Required work —
1. Answer these questions about the frog tank forum thread:
(a) What date appears beside kyle1745's name?
(b) What size tanks does JWerner use?
(c) What are the tank tops made from?
2. Carry on the frog tank forum thread from its last sentence.
━━━━━ Page ━━━━━
Looks great! Frogs must be happy

Dartguy15


----------



## TopGunJags01 (Jul 31, 2004)

what are you tops made out of?


----------



## kyle1745 (Feb 15, 2004)

Nice setup could you tell us a little about the timer, and the misiting setup?

Are the tanks drained?


----------



## Guest (Oct 22, 2005)

what do you use as a heating system?


----------



## JWerner (Feb 17, 2004)

Here's some answers to the last few questions. I use 18 gallon tanks. I use to have drilled tanks but did not like it. I was not able to easily remove my tanks from the racks. Now I simply put a 1.5 - 2" coupling in the false bottom and top it with a threaded plug. I manually drain it. Only takes a minute. Tops are made from glass cut at the local hardware store. For lighting I use shop lights with the biggest reflector I can find. They are attached to the wire racks using 12 x 3/16" x 3" Toggle Bolts. The light comes in two pieces. In the piece housing the lighting hardware there are predrilled holes. I run the bolts through the holes farthest toward the end of the fixture. The holding the light where I want it, I attach the toggle piece and pass it through the gaps in the wire rack. Tighten with a wrench. Works great and it is super easy to take off the rack if needed.
━━━━━ Excerpted records ━━━━━
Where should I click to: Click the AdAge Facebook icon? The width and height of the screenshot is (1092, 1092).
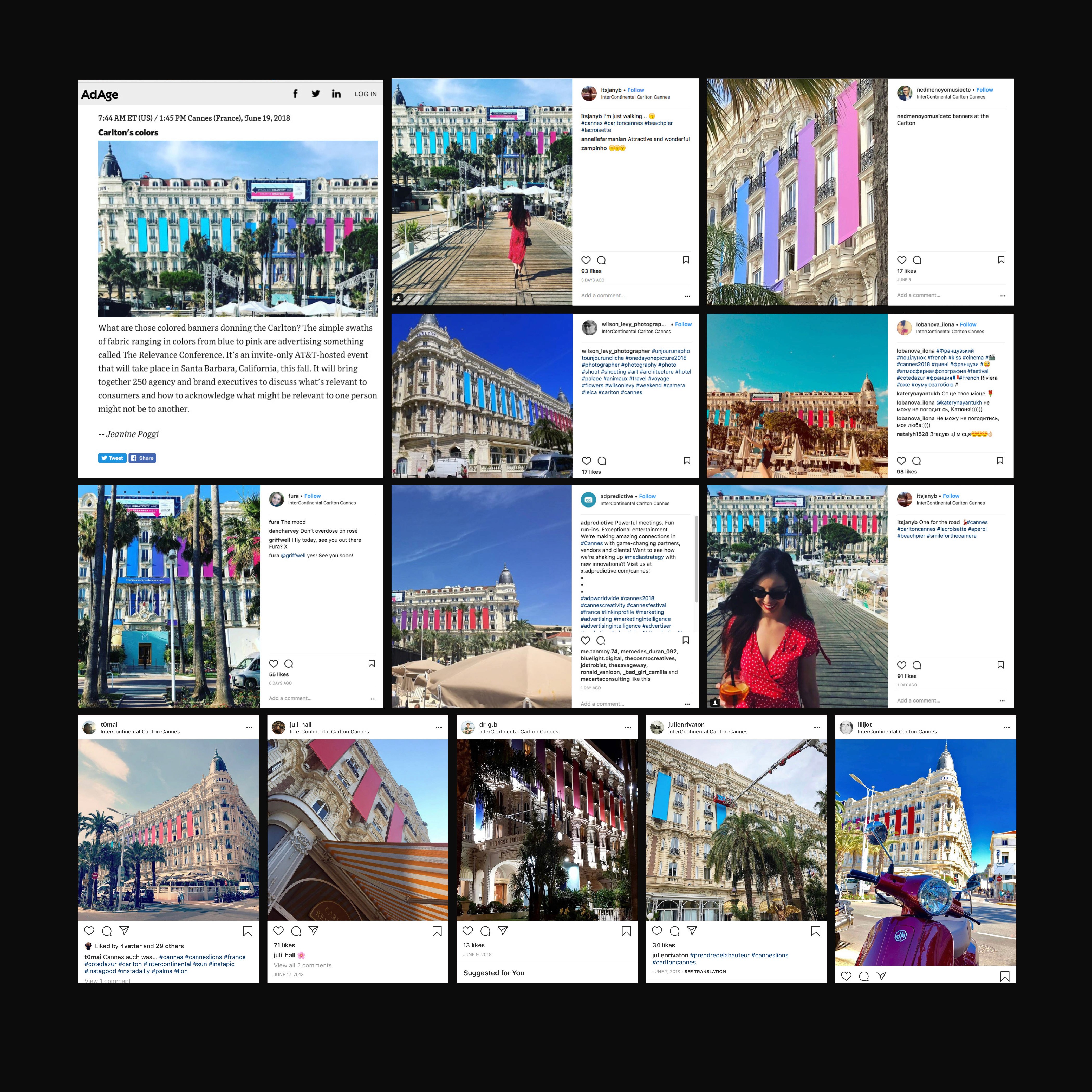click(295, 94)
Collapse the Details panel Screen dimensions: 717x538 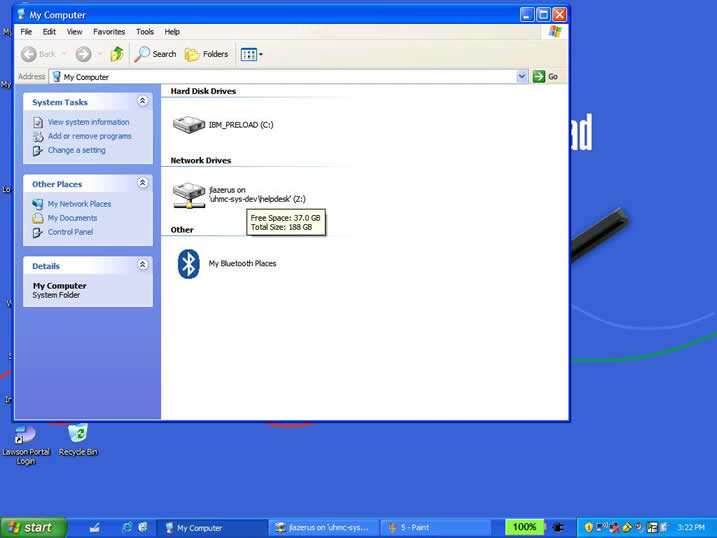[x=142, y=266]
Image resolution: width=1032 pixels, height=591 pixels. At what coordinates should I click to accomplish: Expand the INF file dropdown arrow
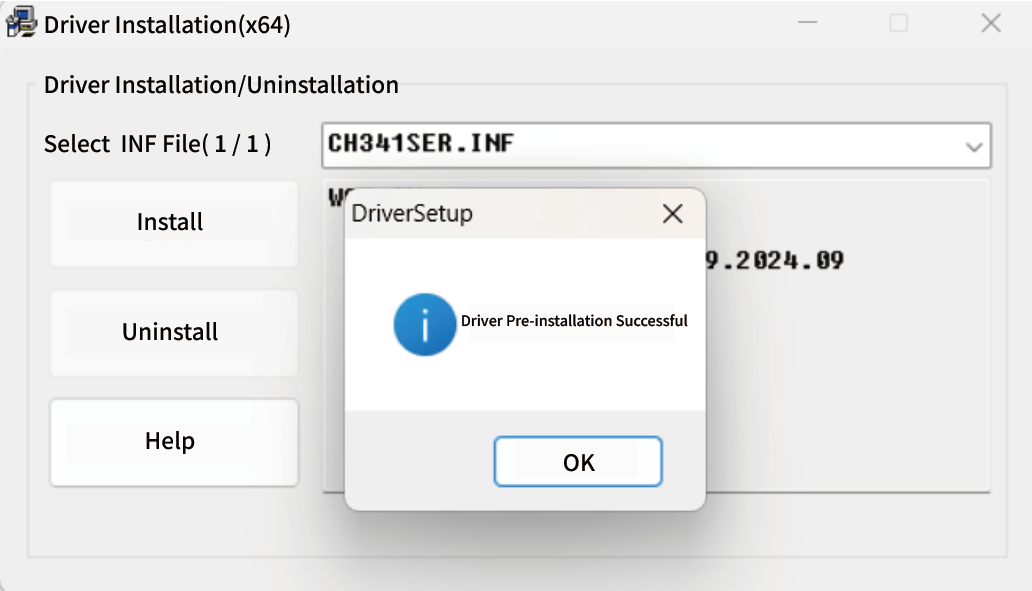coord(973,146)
━━━━━
Answers for this exercise —
1.
(a) Feb 15, 2004
(b) 18 gallon tanks
(c) Glass cut at the local hardware store

2.
As for the misting system, I installed a Mist King system about a year ago and love it. I have some sort of big Shur Flo pump hooked up to a manifold that I got from Marty at MistKing. The timer I found at a local Lowes for $20.00. It has two grounded plugs and can be programed for 1 minute increments up to 7 times per day. It also has a manual override button. It is made by Intermatic.


----------



## JWerner (Feb 17, 2004)

Here's a pic of the outside. As you can see, it is seperate from the house, located under a big sugar maple tree I origianlly built it to house dwarf monitors. It is insulated better than out house. Heating it has never been a problem! There is a built in heater with seperate theromostat when needed. I use a reverse light cycle and keep the door partially open at night, even in Winter!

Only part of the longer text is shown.